» **Given data**
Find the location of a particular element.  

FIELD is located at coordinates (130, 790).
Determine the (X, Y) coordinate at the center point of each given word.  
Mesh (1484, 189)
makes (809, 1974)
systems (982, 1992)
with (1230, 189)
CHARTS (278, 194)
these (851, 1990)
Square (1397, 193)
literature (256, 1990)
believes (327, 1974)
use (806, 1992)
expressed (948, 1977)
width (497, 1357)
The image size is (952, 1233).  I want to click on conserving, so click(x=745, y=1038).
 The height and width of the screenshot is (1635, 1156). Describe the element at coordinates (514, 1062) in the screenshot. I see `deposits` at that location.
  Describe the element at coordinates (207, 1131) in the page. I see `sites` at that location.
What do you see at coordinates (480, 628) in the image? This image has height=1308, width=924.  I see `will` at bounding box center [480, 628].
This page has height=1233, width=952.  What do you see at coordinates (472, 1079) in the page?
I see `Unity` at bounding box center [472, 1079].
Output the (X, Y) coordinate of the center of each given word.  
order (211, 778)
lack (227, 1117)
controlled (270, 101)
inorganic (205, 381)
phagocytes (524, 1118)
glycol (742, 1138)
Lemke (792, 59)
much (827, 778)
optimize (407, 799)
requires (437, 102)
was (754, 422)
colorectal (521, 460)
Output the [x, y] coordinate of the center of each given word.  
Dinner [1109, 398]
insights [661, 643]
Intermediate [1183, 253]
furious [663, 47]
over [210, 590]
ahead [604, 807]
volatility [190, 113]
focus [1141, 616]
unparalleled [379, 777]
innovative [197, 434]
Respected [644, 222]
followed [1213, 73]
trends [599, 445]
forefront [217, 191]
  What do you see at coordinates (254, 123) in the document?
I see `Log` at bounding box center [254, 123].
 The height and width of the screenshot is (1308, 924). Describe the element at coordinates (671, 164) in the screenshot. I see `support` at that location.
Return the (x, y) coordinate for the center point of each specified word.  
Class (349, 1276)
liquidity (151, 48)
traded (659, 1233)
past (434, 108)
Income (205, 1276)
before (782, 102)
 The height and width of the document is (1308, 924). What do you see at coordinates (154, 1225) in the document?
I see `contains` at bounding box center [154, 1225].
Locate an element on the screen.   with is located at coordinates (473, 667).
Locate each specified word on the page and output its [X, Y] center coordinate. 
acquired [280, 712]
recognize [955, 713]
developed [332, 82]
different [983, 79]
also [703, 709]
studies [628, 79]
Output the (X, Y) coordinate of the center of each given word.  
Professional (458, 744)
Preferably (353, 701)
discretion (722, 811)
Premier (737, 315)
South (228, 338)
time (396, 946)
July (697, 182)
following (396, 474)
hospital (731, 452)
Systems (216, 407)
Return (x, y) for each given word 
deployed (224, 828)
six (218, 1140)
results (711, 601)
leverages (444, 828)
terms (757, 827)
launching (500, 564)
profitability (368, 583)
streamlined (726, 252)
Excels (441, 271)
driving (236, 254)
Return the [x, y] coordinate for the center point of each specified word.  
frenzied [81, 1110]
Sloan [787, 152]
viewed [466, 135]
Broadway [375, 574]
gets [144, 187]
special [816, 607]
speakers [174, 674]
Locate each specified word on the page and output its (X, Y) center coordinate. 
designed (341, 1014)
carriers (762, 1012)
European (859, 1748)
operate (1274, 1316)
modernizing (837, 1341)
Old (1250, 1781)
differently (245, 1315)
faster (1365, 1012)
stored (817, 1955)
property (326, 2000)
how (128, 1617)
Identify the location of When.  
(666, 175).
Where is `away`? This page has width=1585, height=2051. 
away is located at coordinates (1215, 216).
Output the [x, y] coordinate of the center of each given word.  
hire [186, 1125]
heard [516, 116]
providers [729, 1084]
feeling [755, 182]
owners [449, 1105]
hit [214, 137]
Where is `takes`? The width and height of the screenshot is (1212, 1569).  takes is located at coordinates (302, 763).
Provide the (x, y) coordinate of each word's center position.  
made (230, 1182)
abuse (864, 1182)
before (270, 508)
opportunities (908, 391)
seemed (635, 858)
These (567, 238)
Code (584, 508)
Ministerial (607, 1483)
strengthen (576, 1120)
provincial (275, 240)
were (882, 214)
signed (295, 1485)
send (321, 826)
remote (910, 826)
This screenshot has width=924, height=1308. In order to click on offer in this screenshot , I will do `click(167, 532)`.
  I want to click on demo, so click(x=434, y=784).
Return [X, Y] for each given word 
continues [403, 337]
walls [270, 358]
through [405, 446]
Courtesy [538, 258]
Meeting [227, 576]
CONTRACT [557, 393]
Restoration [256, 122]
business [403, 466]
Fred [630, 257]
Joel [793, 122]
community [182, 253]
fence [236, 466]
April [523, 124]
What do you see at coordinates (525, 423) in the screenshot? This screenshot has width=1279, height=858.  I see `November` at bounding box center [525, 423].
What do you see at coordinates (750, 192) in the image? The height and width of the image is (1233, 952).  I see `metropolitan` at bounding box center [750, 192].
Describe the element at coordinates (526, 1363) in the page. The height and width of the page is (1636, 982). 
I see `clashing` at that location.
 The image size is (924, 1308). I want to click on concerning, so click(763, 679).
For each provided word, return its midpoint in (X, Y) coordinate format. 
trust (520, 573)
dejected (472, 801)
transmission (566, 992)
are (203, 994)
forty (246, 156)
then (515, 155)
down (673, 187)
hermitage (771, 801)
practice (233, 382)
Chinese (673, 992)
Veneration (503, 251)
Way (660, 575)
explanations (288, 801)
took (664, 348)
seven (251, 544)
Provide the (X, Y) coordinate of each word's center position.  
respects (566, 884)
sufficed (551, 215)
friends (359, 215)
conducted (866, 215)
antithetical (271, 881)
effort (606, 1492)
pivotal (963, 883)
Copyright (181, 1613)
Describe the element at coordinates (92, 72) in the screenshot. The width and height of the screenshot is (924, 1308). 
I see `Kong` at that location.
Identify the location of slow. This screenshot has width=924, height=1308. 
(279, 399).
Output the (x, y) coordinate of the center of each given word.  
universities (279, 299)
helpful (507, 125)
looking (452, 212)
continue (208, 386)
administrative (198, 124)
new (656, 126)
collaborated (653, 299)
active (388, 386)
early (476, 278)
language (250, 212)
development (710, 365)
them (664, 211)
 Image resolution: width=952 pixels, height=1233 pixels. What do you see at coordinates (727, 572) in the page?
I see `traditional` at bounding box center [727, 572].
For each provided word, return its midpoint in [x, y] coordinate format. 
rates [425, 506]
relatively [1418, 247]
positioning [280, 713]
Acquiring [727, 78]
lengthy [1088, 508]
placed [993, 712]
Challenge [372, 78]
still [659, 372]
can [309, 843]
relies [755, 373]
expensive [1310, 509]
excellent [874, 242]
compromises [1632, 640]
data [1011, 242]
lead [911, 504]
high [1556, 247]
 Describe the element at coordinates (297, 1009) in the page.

» **The problem**
Reproduce all of the records above line for line, changing nothing.

» **The completed task**
Find the location of a particular element.  

FIELD is located at coordinates (130, 790).
Determine the (X, Y) coordinate at the center point of each given word.  
Mesh (1484, 189)
makes (809, 1974)
systems (982, 1992)
with (1230, 189)
CHARTS (278, 194)
these (851, 1990)
Square (1397, 193)
literature (256, 1990)
believes (327, 1974)
use (806, 1992)
expressed (948, 1977)
width (497, 1357)
The image size is (952, 1233).  I want to click on conserving, so click(x=745, y=1038).
 The height and width of the screenshot is (1635, 1156). Describe the element at coordinates (514, 1062) in the screenshot. I see `deposits` at that location.
  Describe the element at coordinates (207, 1131) in the page. I see `sites` at that location.
What do you see at coordinates (480, 628) in the image? This image has height=1308, width=924.  I see `will` at bounding box center [480, 628].
This page has height=1233, width=952.  What do you see at coordinates (472, 1079) in the page?
I see `Unity` at bounding box center [472, 1079].
Output the (X, Y) coordinate of the center of each given word.  
order (211, 778)
lack (227, 1117)
controlled (270, 101)
inorganic (205, 381)
phagocytes (524, 1118)
glycol (742, 1138)
Lemke (792, 59)
much (827, 778)
optimize (407, 799)
requires (437, 102)
was (754, 422)
colorectal (521, 460)
Output the [x, y] coordinate of the center of each given word.  
Dinner [1109, 398]
insights [661, 643]
Intermediate [1183, 253]
furious [663, 47]
over [210, 590]
ahead [604, 807]
volatility [190, 113]
focus [1141, 616]
unparalleled [379, 777]
innovative [197, 434]
Respected [644, 222]
followed [1213, 73]
trends [599, 445]
forefront [217, 191]
  What do you see at coordinates (254, 123) in the document?
I see `Log` at bounding box center [254, 123].
 The height and width of the screenshot is (1308, 924). Describe the element at coordinates (671, 164) in the screenshot. I see `support` at that location.
Return the (x, y) coordinate for the center point of each specified word.  
Class (349, 1276)
liquidity (151, 48)
traded (659, 1233)
past (434, 108)
Income (205, 1276)
before (782, 102)
 The height and width of the document is (1308, 924). What do you see at coordinates (154, 1225) in the document?
I see `contains` at bounding box center [154, 1225].
Locate an element on the screen.   with is located at coordinates (473, 667).
Locate each specified word on the page and output its [X, Y] center coordinate. 
acquired [280, 712]
recognize [955, 713]
developed [332, 82]
different [983, 79]
also [703, 709]
studies [628, 79]
Output the (X, Y) coordinate of the center of each given word.  
Professional (458, 744)
Preferably (353, 701)
discretion (722, 811)
Premier (737, 315)
South (228, 338)
time (396, 946)
July (697, 182)
following (396, 474)
hospital (731, 452)
Systems (216, 407)
Return (x, y) for each given word 
deployed (224, 828)
six (218, 1140)
results (711, 601)
leverages (444, 828)
terms (757, 827)
launching (500, 564)
profitability (368, 583)
streamlined (726, 252)
Excels (441, 271)
driving (236, 254)
Return the [x, y] coordinate for the center point of each specified word.  
frenzied [81, 1110]
Sloan [787, 152]
viewed [466, 135]
Broadway [375, 574]
gets [144, 187]
special [816, 607]
speakers [174, 674]
Locate each specified word on the page and output its (X, Y) center coordinate. 
designed (341, 1014)
carriers (762, 1012)
European (859, 1748)
operate (1274, 1316)
modernizing (837, 1341)
Old (1250, 1781)
differently (245, 1315)
faster (1365, 1012)
stored (817, 1955)
property (326, 2000)
how (128, 1617)
Identify the location of When.  
(666, 175).
Where is `away`? This page has width=1585, height=2051. 
away is located at coordinates (1215, 216).
Output the [x, y] coordinate of the center of each given word.  
hire [186, 1125]
heard [516, 116]
providers [729, 1084]
feeling [755, 182]
owners [449, 1105]
hit [214, 137]
Where is `takes`? The width and height of the screenshot is (1212, 1569).  takes is located at coordinates (302, 763).
Provide the (x, y) coordinate of each word's center position.  
made (230, 1182)
abuse (864, 1182)
before (270, 508)
opportunities (908, 391)
seemed (635, 858)
These (567, 238)
Code (584, 508)
Ministerial (607, 1483)
strengthen (576, 1120)
provincial (275, 240)
were (882, 214)
signed (295, 1485)
send (321, 826)
remote (910, 826)
This screenshot has width=924, height=1308. In order to click on offer in this screenshot , I will do `click(167, 532)`.
  I want to click on demo, so click(x=434, y=784).
Return [X, Y] for each given word 
continues [403, 337]
walls [270, 358]
through [405, 446]
Courtesy [538, 258]
Meeting [227, 576]
CONTRACT [557, 393]
Restoration [256, 122]
business [403, 466]
Fred [630, 257]
Joel [793, 122]
community [182, 253]
fence [236, 466]
April [523, 124]
What do you see at coordinates (525, 423) in the screenshot? This screenshot has width=1279, height=858.  I see `November` at bounding box center [525, 423].
What do you see at coordinates (750, 192) in the image? The height and width of the image is (1233, 952).  I see `metropolitan` at bounding box center [750, 192].
Describe the element at coordinates (526, 1363) in the page. The height and width of the page is (1636, 982). 
I see `clashing` at that location.
 The image size is (924, 1308). I want to click on concerning, so click(763, 679).
For each provided word, return its midpoint in (X, Y) coordinate format. 
trust (520, 573)
dejected (472, 801)
transmission (566, 992)
are (203, 994)
forty (246, 156)
then (515, 155)
down (673, 187)
hermitage (771, 801)
practice (233, 382)
Chinese (673, 992)
Veneration (503, 251)
Way (660, 575)
explanations (288, 801)
took (664, 348)
seven (251, 544)
Provide the (X, Y) coordinate of each word's center position.  
respects (566, 884)
sufficed (551, 215)
friends (359, 215)
conducted (866, 215)
antithetical (271, 881)
effort (606, 1492)
pivotal (963, 883)
Copyright (181, 1613)
Describe the element at coordinates (92, 72) in the screenshot. The width and height of the screenshot is (924, 1308). 
I see `Kong` at that location.
Identify the location of slow. This screenshot has width=924, height=1308. 
(279, 399).
Output the (x, y) coordinate of the center of each given word.  
universities (279, 299)
helpful (507, 125)
looking (452, 212)
continue (208, 386)
administrative (198, 124)
new (656, 126)
collaborated (653, 299)
active (388, 386)
early (476, 278)
language (250, 212)
development (710, 365)
them (664, 211)
 Image resolution: width=952 pixels, height=1233 pixels. What do you see at coordinates (727, 572) in the page?
I see `traditional` at bounding box center [727, 572].
For each provided word, return its midpoint in [x, y] coordinate format. 
rates [425, 506]
relatively [1418, 247]
positioning [280, 713]
Acquiring [727, 78]
lengthy [1088, 508]
placed [993, 712]
Challenge [372, 78]
still [659, 372]
can [309, 843]
relies [755, 373]
expensive [1310, 509]
excellent [874, 242]
compromises [1632, 640]
data [1011, 242]
lead [911, 504]
high [1556, 247]
 Describe the element at coordinates (297, 1009) in the page.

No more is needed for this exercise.